> **TASK GOAL**
Transcribe exactly every line from the one with "Image resolution: width=1568" to the last line of the listing below, including both.

> **RECORDS FOR THIS EXERCISE**
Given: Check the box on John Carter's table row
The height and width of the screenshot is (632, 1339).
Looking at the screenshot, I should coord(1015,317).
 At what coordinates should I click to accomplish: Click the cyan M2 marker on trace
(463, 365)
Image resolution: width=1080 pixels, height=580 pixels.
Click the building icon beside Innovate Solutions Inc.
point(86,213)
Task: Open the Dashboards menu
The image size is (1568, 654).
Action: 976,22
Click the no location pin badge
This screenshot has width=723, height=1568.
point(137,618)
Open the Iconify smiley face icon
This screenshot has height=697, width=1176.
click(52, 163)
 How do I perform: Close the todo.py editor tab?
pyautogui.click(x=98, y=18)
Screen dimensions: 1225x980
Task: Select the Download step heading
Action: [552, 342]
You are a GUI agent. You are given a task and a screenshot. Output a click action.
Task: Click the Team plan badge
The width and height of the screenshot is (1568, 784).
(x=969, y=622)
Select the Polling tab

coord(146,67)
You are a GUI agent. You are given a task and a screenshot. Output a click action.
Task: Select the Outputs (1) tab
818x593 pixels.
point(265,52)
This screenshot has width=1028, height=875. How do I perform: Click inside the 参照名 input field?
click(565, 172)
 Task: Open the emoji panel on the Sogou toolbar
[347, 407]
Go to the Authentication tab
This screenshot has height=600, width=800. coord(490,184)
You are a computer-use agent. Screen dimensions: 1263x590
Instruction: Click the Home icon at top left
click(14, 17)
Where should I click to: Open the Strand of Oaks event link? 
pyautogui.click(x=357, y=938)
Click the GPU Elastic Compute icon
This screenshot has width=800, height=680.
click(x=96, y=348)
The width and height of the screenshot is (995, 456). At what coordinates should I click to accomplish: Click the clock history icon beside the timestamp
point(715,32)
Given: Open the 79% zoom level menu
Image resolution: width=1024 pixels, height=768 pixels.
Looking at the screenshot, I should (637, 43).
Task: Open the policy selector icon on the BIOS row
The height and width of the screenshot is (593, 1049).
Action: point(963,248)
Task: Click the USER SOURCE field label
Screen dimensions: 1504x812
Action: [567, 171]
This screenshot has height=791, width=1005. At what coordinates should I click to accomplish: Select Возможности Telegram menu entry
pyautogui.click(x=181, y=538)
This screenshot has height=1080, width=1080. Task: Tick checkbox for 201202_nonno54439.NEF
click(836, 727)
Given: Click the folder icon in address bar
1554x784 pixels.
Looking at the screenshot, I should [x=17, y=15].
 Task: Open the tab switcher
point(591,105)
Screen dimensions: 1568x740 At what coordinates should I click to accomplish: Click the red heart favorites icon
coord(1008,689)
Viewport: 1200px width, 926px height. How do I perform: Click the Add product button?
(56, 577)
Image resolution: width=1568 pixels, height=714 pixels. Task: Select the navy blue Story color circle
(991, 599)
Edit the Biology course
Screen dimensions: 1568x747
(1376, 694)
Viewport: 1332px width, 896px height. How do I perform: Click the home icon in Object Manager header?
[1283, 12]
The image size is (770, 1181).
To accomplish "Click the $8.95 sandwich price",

> **EXERCISE SOLUTION**
Image resolution: width=1568 pixels, height=714 pixels. Task: Select the navy blue Story color circle
(991, 599)
Edit the Biology course
Screen dimensions: 1568x747
(1376, 694)
Viewport: 1332px width, 896px height. How do I perform: Click the home icon in Object Manager header?
[1283, 12]
The image size is (770, 1181).
To accomplish "Click the $8.95 sandwich price",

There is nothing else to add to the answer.